Your instructions -
Copy the data that follows exactly. Include no pictures.

Items from a dataset
=-=-=-=-=

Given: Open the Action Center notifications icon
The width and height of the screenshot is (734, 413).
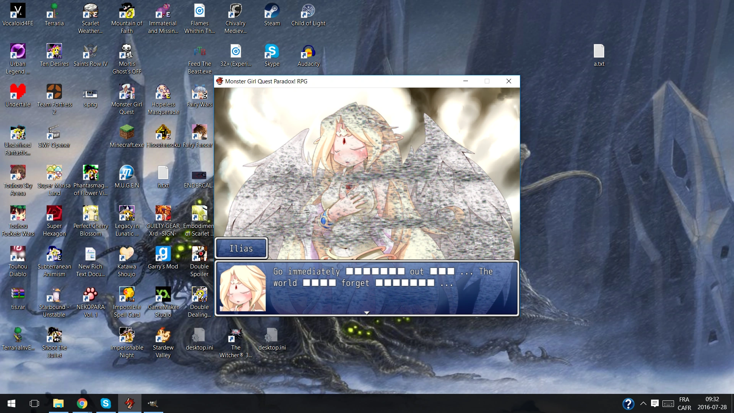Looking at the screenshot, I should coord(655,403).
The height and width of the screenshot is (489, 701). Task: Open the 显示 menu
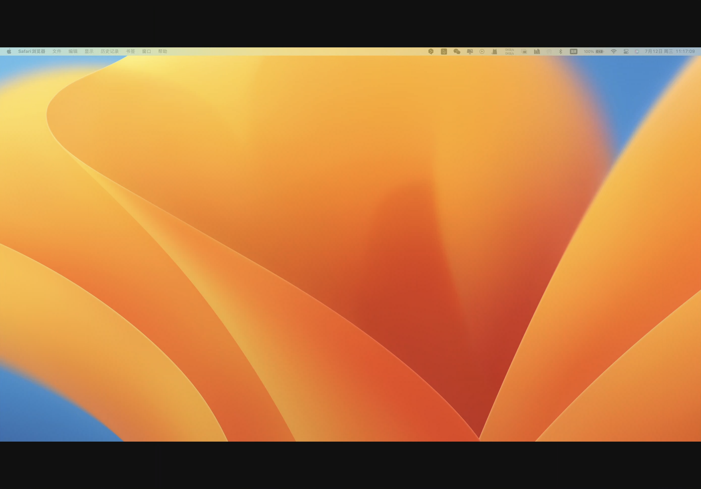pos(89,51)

=-=-=-=-=

Worked solution -
Given: Open the Action Center notifications icon
The width and height of the screenshot is (734, 413).
Looking at the screenshot, I should coord(655,403).
The height and width of the screenshot is (489, 701). Task: Open the 显示 menu
pos(89,51)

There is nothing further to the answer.